GDX has higher volatility (15.40%) compared to HODL (9.43%). In terms of maximum drawdown, GDX dropped -80.34% vs HODL's -49.25%.
On 1-year performance, GDX leads with 61.27% vs -38.56% for HODL. On fees, HODL is cheaper at 0.25% per year. On volatility, HODL has been the lower-risk option at 9.43%. The better choice depends on whether you care most about return, fees, risk, or income.

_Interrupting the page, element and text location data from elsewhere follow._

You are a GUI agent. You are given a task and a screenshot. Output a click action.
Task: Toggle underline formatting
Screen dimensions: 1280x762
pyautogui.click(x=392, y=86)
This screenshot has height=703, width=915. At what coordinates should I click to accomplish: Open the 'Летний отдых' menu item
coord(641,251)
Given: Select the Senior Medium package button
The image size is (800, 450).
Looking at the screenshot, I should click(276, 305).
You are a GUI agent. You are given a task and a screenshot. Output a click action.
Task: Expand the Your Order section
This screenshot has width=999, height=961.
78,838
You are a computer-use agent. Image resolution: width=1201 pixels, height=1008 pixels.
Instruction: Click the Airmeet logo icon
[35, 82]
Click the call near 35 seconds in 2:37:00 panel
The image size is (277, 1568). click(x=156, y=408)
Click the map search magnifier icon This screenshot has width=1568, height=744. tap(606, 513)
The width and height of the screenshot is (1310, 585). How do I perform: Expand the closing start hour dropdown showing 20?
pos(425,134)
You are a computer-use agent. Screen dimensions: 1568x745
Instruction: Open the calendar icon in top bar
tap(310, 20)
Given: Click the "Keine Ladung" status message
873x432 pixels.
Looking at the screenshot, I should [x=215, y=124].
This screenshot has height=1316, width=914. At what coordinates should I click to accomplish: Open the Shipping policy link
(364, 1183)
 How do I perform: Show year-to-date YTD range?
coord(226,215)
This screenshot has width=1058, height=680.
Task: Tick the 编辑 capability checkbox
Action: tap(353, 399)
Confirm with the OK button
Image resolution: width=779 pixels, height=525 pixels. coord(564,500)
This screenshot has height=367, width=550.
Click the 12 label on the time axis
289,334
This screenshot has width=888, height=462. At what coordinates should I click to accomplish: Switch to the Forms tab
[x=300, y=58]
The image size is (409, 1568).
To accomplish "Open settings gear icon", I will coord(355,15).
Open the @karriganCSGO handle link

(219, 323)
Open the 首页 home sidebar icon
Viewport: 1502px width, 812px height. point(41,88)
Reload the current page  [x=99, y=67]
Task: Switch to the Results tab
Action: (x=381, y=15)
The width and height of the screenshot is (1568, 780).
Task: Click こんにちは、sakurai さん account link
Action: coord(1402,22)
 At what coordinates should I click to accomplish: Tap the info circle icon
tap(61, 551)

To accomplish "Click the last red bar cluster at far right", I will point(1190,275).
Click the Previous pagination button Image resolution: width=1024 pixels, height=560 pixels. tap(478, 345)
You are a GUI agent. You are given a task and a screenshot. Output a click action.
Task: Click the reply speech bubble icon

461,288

Over the 1-year period, GDX has performed better with a 61.27% return vs -38.56%. Past performance does not guarantee future results, so compare this with risk, fees, and fund exposure.
HODL is cheaper with a 0.25% expense ratio, compared with 0.51% for GDX.
GDX has the higher dividend yield at 0.74%, compared with 0.00% for HODL.
GDX is categorized as Gold, while HODL is Cryptocurrency. GDX tracks NYSE MarketVector Global Gold Miners Index, while HODL tracks CME CF Bitcoin Reference Rate - New York Variant. Their fees differ too: 0.51% for GDX and 0.25% for HODL.
GDX currently has the higher Sharpe Ratio (1.35 vs -0.89), meaning it's delivered slightly more return per unit of risk over the trailing 12 months. However, this ranking shifts over time - use the Risk/Return Score above for a more comprehensive view that combines Sharpe, Sortino, and other measures used by quantitative funds.